* RECORDS FOR THE TASK:
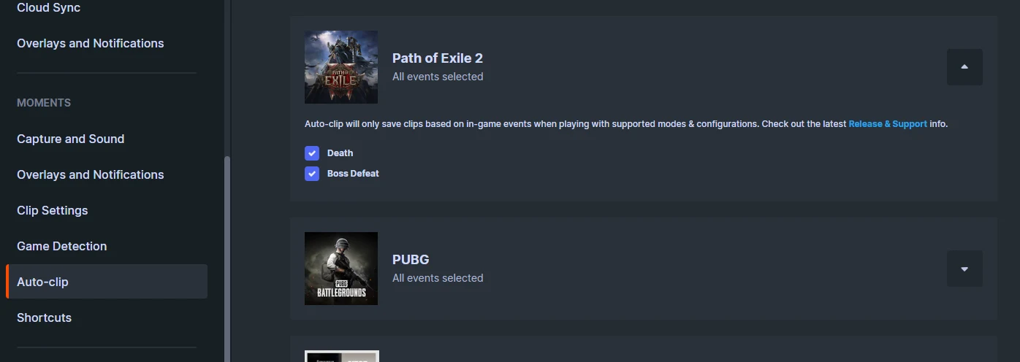Screen dimensions: 1020x362
Task: Click the sidebar vertical scrollbar
Action: 227,259
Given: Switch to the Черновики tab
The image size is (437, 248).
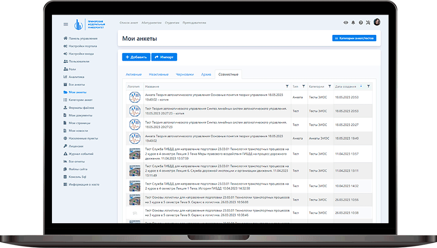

* WHAT IS NEEDED:
The final stretch of the data, from the line with "Given: Switch to the Черновики tab" through its last line, is to be retyped exactly; pictures are not part of the copy.

* REPLY TO THE TASK:
Given: Switch to the Черновики tab
The image size is (437, 248).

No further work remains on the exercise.